One-hundred and seventy sandwiches. For 170 sack lunches.
It’s something Boetger and a group of volunteers that call themselves Care Moses Moses Lake has done nearly every Tuesday since 2017, to provide a simple sack lunch — a peanut butter sandwich, a small cup of applesauce, a bag of chips, a snack, and a small box of juice — to organizations that hand them out to locals facing homelessness.
“We’ll be done in about 30 minutes. So it goes pretty fast,” Boetger said as she slathered peanut butter on six slices of wheat bread on a cutting board. “We’ve got a system down, and I think we’ve made 25,000 sack lunches over six years.”
The system is very simple.
After Boetger finished with the peanut butter, she handed the big plastic cutting board to Amy Dana, who spread globs of strawberry jam on the other slice. When Dana finished, she handed it over to Pam Nordine, who put the two slices together, then handed them on to Susanne White, who slid the sandwiches into resealable plastic bags. From there, those sandwiches were passed to Grace Meiners, who sealed the bags and placed them in a plastic container.

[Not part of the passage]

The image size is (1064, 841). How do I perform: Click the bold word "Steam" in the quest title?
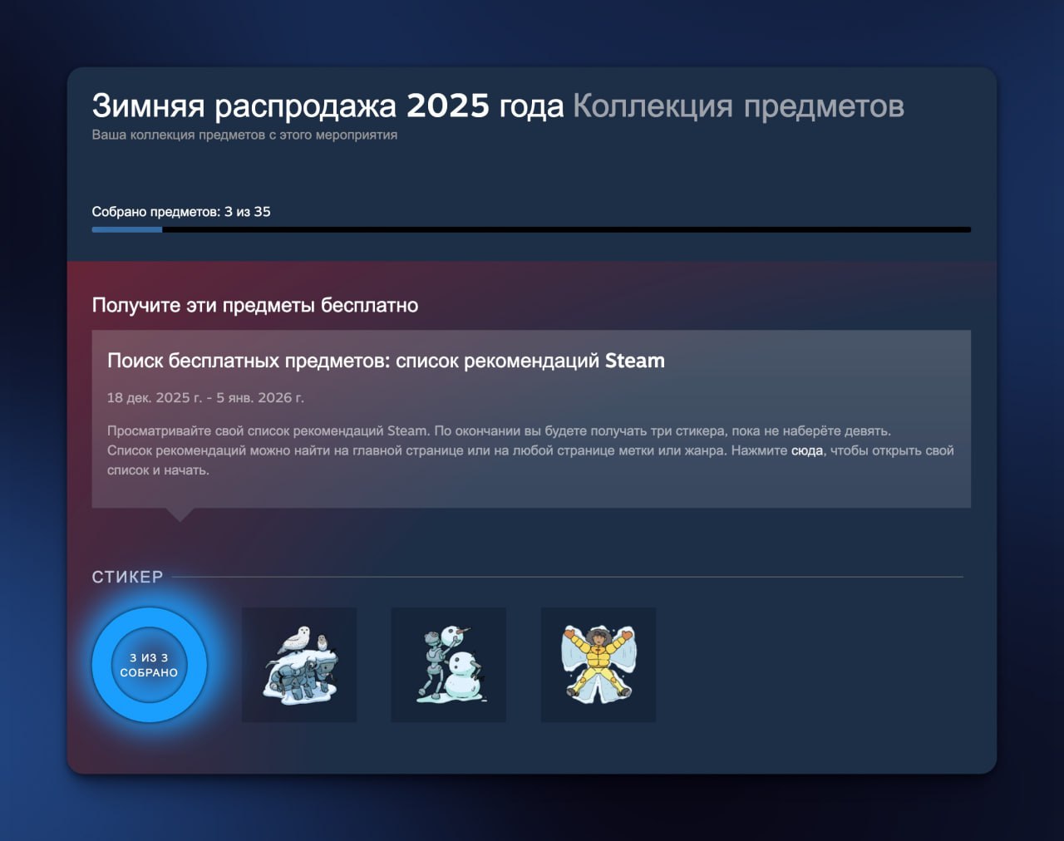634,361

It’s a little assembly line of sandwich making in the kitchen at the Moses Lake Elks Club, repeated in the dining room as more volunteers take the sandwiches and put them in paper sacks with chips, apple sauce and a treat like a granola bar. They can make, fill and pack 170 sack lunches in about 20 minutes, Boetger said.
Because the old adage is true — many hands make light the work.

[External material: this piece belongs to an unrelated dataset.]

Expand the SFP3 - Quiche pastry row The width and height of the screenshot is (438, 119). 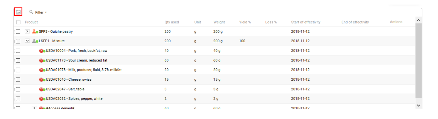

“It’s a service I can do while bringing my kids and they can help,” Nordine said.
“All of these guys are my regulars. They come here every Tuesday, and I can really count on them,” said Boetger, who owns a graphic design business.

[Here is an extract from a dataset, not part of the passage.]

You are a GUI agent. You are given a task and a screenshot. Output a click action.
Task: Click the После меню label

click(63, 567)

Boetger said she started what has become Care Moses Lake in 2017 after seeing a request online from Serve Moses Lake — the aid and outreach organization of the Moses Lake Ministerial Association — for someone to provide sack lunches for Serve Moses Lake’s clients.
“And I thought I could do that. So I kind of rallied some friends and solicited some businesses and community members to pay for supplies, and so, for the last six years, we’ve been doing that,” Boetger said.
Since then, Care Moses Lake has grown into a proper nonprofit, delivering sack lunches to the city’s sleep center for the homeless, the Moses Lake Food Bank and Serve Moses Lake. Last winter, Care Moses Lake also started delivering hot soup once a week to the sleep center, snacks for kids during spring break at the Boys & Girls Club as well as children at New Hope.
“What (started as) care sacks in the very beginning kind of turned into Care Moses Lake,” she said. “Everything is care — care sacks, care bowls, care snacks.”
It takes a lot of supplies to keep things going, Boetger said, but community generosity makes it possible for Care Moses Lake to help with more than just sack lunches. The organization works with Grocery Outlet to both raise money and arrange food donations, and Care Moses Lake has an Amazon wish list with everything from granola bars to winter hats, socks, underwear and paper sacks.
In fact, Boetger hopes to put together a regional nonprofit showcase this fall, similar to the Moses Lake Chamber of Commerce’s business fair, which she’s informally calling a care fair.
“What I really want to do is to get all these nonprofits and all these service organizations in one location,” Boetger said. “Because I think people want to give back, but sometimes they aren’t sure how to.”
Because while it’s great if people can show up at the Elks Club at 814 N. Stratford Road every Tuesday at around 4:15 p.m. to help make sack lunches, Boetger said she knows that lots of people don’t have time. But just about everyone can find a way to give back to the community in some way.
“So, if you can donate financially, that’s even better, because a lot of nonprofits can stretch those funds,” she said. “Everybody can give back somehow.”
Linda Maw, who spent Tuesday stuffing bagged sandwiches into paper sacks, said she likes knowing that even her little bit of effort helps hungry people in the community.
“I’ve always volunteered doing something,” Maw said. “It’s all just helping other people.”